Pracodawca zawarł z pracownicą umowę na czas określony z możliwością jej wcześniejszego wypowiedzenia. Okazało się, że na 4 lata przed emeryturą pracodawca postanowił zwolnić pracownicę. Podwładna odwołała się do sądu pracy żądając przywrócenia do pracy i wynagrodzenia za czas pozostawania bez pracy. Sądy obu instancji przyznały jej rację. Dlatego pracodawca odwołał się do Sądu Najwyższego.
Ten wrócił sprawę do ponownego rozpoznania, powołując się na uchwałę składu siedmiu sędziów z 17 listopada 2011 r. (III PZP 6/11) i uznał, że wypowiedzenie umowy o pracę zawartej na czas określony nastąpiło z naruszeniem przepisów o wypowiadaniu tych umów (pracownicy wypowiedziano umowę przed emeryturą); zob. wyrok SN z 9 stycznia 2012 r. (II PK 82/11).

**Wyodrębnione dane**:
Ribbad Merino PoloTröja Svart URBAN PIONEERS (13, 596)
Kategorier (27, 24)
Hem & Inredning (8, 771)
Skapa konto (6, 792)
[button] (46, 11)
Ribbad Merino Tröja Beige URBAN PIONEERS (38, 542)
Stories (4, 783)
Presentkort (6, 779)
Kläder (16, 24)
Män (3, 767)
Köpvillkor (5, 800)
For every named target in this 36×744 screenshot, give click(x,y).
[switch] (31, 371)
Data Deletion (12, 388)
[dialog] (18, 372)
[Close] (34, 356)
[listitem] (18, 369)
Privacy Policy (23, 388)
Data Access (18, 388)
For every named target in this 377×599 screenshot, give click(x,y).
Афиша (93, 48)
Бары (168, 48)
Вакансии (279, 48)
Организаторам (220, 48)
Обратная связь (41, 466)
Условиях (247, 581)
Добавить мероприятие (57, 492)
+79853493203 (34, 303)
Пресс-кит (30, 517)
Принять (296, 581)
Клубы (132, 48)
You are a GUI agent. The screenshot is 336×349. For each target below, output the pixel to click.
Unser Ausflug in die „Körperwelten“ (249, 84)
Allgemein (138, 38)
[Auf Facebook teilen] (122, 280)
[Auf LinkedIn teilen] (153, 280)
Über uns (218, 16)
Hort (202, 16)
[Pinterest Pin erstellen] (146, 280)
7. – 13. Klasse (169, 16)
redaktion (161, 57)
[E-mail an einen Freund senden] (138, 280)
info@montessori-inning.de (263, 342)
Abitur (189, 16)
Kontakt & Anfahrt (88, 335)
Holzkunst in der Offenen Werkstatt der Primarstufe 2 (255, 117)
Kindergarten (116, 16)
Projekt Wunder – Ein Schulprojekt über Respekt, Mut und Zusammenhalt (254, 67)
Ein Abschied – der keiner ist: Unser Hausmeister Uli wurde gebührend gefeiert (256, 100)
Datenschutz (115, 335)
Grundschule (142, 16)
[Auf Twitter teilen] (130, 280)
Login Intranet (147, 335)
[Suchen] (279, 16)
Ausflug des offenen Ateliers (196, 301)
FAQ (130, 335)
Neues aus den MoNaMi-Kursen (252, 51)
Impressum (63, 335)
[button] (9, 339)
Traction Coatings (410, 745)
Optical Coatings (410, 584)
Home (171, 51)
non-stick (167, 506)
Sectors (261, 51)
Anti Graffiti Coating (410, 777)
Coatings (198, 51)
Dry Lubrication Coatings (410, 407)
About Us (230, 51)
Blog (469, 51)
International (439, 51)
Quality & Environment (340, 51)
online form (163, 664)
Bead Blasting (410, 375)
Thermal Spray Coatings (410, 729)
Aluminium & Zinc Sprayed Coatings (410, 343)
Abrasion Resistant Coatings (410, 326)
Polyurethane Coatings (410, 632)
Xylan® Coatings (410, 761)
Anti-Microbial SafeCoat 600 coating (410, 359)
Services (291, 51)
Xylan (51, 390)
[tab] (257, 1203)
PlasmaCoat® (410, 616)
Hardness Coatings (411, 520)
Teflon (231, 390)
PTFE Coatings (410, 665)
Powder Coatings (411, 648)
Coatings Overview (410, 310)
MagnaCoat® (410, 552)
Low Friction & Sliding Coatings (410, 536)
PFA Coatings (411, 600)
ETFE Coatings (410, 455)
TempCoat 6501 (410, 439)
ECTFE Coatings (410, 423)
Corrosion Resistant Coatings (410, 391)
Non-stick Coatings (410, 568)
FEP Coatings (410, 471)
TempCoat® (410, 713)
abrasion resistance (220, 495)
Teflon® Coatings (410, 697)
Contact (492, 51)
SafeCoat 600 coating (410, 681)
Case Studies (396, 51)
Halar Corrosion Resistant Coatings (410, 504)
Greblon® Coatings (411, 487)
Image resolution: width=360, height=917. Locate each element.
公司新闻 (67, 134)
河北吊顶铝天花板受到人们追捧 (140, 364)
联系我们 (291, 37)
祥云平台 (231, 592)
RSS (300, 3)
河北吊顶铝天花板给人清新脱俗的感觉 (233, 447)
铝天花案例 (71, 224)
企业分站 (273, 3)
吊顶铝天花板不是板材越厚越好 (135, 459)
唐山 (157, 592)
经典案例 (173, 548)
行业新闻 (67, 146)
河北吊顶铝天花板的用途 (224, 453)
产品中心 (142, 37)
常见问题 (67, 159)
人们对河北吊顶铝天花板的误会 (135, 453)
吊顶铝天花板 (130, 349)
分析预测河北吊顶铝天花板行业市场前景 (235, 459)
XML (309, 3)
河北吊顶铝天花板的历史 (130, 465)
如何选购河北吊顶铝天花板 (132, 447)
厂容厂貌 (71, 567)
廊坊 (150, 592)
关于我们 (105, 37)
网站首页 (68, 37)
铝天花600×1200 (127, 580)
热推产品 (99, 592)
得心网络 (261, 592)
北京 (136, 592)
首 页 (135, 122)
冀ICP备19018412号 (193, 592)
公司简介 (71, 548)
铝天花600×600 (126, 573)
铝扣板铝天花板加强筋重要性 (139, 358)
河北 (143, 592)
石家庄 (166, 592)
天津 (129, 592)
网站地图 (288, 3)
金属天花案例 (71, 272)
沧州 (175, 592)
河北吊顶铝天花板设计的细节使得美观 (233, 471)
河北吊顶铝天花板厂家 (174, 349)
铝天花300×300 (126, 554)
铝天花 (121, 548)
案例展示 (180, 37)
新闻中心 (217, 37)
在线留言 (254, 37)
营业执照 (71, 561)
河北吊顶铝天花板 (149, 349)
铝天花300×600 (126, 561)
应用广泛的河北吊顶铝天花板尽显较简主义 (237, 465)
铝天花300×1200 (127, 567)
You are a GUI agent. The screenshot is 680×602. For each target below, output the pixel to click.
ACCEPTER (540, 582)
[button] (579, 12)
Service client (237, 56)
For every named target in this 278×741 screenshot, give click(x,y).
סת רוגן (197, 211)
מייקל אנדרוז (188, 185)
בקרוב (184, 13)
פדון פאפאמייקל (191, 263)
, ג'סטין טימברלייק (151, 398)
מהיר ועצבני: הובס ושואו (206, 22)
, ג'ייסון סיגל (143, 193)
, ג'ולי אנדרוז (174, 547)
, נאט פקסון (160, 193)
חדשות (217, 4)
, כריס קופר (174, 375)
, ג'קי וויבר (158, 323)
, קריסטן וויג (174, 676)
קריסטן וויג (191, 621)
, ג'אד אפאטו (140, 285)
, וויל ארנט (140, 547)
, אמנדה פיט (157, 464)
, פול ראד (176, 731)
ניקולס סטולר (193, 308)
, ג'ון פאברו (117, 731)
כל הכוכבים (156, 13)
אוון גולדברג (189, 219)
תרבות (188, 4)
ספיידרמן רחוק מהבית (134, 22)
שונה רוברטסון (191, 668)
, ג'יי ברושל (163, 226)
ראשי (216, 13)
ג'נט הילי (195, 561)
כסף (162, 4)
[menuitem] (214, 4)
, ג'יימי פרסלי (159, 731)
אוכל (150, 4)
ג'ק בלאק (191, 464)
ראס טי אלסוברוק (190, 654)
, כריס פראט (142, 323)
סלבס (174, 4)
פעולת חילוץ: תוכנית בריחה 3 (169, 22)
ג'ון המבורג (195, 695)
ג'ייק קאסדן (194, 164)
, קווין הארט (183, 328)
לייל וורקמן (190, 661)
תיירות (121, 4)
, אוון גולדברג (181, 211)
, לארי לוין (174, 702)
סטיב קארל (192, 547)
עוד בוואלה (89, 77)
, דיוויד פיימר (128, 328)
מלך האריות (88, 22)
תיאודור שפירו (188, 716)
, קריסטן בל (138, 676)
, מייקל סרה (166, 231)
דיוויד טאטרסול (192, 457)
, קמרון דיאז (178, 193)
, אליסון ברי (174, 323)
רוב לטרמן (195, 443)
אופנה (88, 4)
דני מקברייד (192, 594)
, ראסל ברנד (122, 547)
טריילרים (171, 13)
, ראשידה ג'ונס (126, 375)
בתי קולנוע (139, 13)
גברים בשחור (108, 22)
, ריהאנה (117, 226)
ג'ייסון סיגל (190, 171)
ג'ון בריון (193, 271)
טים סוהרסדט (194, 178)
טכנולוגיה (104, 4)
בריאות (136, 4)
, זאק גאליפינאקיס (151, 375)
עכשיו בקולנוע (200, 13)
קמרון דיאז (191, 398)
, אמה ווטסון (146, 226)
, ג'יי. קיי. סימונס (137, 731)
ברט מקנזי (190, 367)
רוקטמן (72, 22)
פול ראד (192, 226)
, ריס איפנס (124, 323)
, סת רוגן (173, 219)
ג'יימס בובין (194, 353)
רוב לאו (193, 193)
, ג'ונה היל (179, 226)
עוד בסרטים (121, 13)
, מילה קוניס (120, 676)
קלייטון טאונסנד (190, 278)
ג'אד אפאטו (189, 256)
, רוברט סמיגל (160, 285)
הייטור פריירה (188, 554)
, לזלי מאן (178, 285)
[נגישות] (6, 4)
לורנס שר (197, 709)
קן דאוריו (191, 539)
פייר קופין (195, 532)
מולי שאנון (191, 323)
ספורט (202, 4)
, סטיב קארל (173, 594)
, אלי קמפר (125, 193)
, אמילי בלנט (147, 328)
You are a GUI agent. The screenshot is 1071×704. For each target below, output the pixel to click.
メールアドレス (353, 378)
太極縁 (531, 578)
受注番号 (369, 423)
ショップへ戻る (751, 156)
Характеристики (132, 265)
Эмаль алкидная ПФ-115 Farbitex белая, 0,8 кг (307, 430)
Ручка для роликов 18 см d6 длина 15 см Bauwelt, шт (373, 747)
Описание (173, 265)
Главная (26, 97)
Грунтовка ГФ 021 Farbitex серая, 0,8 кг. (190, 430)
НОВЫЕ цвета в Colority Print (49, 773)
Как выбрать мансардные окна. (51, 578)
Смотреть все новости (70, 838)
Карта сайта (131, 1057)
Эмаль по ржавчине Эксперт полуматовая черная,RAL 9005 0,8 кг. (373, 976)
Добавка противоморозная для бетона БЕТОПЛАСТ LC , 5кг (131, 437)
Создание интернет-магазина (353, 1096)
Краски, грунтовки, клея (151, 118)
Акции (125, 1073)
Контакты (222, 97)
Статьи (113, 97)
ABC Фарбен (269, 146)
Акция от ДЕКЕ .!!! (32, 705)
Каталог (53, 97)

**Polecenie 1**:
Przedstaw w formie krótkiej listy akapit fragmentu strony zaczynający się od słów „Pracodawca zawarł z pracownicą”, zachowując jego najważniejsze fakty.
**Polecenie 2**:
Odpowiedz krótko na pytania do fragmentu strony:
(a) Na ile lat przed emeryturą pracodawca postanowił zwolnić pracownicę?
(b) Z jakiego dnia pochodzi uchwała składu siedmiu sędziów, na którą powołał się Sąd Najwyższy?
(c) Jaką sygnaturę ma wyrok SN z 9 stycznia 2012 r.?
**Polecenie 3**:
Dopisz dalszy ciąg fragmentu strony o wypowiedzeniu umowy pracownicy przed emeryturą, zaczynając po jego ostatnim zdaniu.
Wiersze nie są tu potrzebne.

**Odpowiedź pisemna 1**:
- Pracodawca zawarł z pracownicą umowę na czas określony z możliwością wcześniejszego wypowiedzenia.
- Na 4 lata przed jej emeryturą postanowił ją zwolnić.
- Pracownica odwołała się do sądu pracy. Żądała przywrócenia do pracy i wynagrodzenia za czas pozostawania bez pracy.
- Sądy obu instancji przyznały jej rację, więc pracodawca odwołał się do Sądu Najwyższego.

**Odpowiedź pisemna 2**:
(a) Na 4 lata.
(b) Z 17 listopada 2011 r.
(c) II PK 82/11.

**Odpowiedź pisemna 3**:
Pracownik nie zawsze może żądać przywrócenia do pracy
W przypadku wadliwego rozwiązania umowy o pracę pracownik może domagać się przywrócenia do pracy lub odszkodowanie. Niemniej jednak, jak wynika z powyższego wyroku, jeżeli pracodawca nieprawidłowo rozwiąże umowę na czas określony (np. z pominięciem przepisów o ochronie pracowników przed emeryturą) to pracownikowi przysługuje wyłącznie roszczenie o odszkodowanie (art. 50 § 3 KP) – nie może on domagać się przywrócenia do pracy.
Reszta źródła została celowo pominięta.